» **GOAL OF THE EXERCISE**:
The answer should contain only the lines running from the line with "You are a computer-use" to the end of the material, reproduced verbatim.

» **DATASET RECORDS**:
-.-.-

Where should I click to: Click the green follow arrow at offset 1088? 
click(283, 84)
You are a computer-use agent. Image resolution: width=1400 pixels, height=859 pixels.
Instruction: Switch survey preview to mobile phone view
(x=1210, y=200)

-.-.-

» **OUTPUT BELOW**:
You are a computer-use agent. Image resolution: width=1400 pixels, height=859 pixels.
Instruction: Switch survey preview to mobile phone view
(x=1210, y=200)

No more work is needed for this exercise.